Those failures, reported the Associated Press, “have given the state one of the nation’s highest rates of death by abuse and neglect ... .” The investigation was conducted by The Atlanta Journal-Constitution.
The newspaper looked at 2,230 reported child deaths in Georgia between January 2011 and July 2013. A little more than 20 percent of those deaths, according to authorities, were accidental. But the newspaper’s probe suggests that as many as a quarter of those deaths were caused either by adult negligence or reckless conduct.
It’s a frightening conclusion that perhaps more people should have seen coming. Consider the state’s findings from earlier this year. A report issued in May by the Georgia Division of Family and Children Services found the number of child deaths in some parts of Georgia to be “unusually high.” In July, DFCS reported that reported child deaths in the first three months of 2013 were markedly higher than in the same period in 2012.
Child abuse isn’t limited to physical violence.
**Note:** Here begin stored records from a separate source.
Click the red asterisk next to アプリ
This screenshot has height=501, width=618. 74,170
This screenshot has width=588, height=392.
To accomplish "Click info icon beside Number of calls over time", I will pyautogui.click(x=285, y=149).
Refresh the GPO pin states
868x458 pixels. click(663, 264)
Another sickening component is neglect – a caregiver’s failure to provide a child’s basic needs
The CSRA has seen two of the worst abuse cases in recent years. In 2010, Thomas G. Beasley got a prison sentence of more than 100 years for the prolonged beating of his two sons. And in the summer of 2008, Burke County authorities came across the Long family, a brood of 11 children who never had attended school or visited a doctor. The younger ones had never worn shoes. Their home lacked food, water and electricity.
Child abuse is everyone’s problem.
The nonprofit Foundation for Government Accountability, in its most recent Right for Kids Ranking, itemized the burden of child abuse in stark terms.
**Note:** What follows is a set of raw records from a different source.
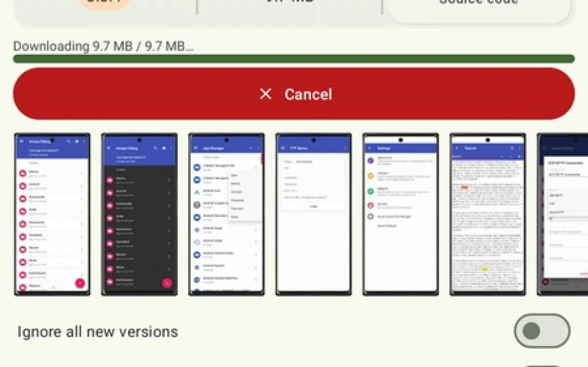Click the green download progress bar
Image resolution: width=588 pixels, height=367 pixels.
(x=293, y=59)
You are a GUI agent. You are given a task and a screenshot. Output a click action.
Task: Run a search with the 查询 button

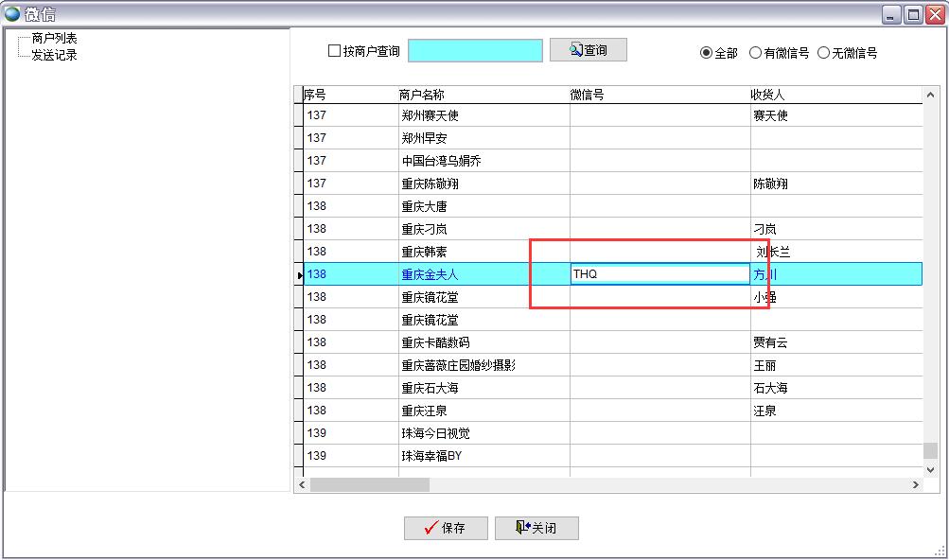(x=588, y=50)
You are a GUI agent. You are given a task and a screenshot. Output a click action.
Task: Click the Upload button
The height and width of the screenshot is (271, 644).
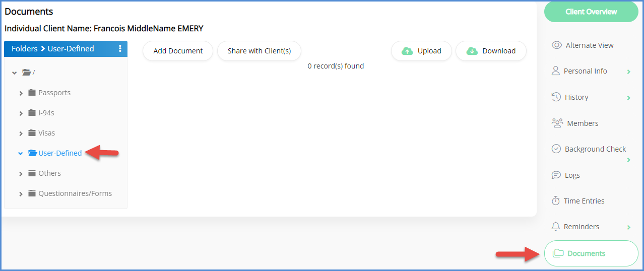coord(421,51)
Consider the cost of hospitalization caused by abuse, and the costs of law enforcement, mental health treatment and child welfare funding. Then there’s the extra burdens on special education, juvenile delinquency and criminal justice spending for these kids when they become adults.
Tack on to all of that the lost productivity from these scarred human beings, and the monetary cost alone runs annually into the hundreds of billions of dollars.
“What is immeasurable,” the foundation said, “is the cost to the life of the abused child.”
Not only is preventing child abuse the fiscally responsible thing to do, it’s unquestionably morally right.
A complete solution certainly won’t be easy, but Dan Hillman – executive director for Augusta’s Child Enrichment Inc., and the Child Advocacy Center & Court Appointed Special Advocates – stresses the importance of adults always reporting suspected abuse. Nineteen U.S. states require by law that adults do this. Georgia and South Carolina, sadly, are not among them.
Another component is uniformity. Too many state and federal agencies keep records differently regarding child abuse. If information were reported into one universal system, the problem could be more accurately analyzed, making officials better informed to implement solutions.
If we want our society truly to cleave to the time-honored notion that our children are our future, then for heaven’s sake – for everyone’s sake – let’s start acting like it.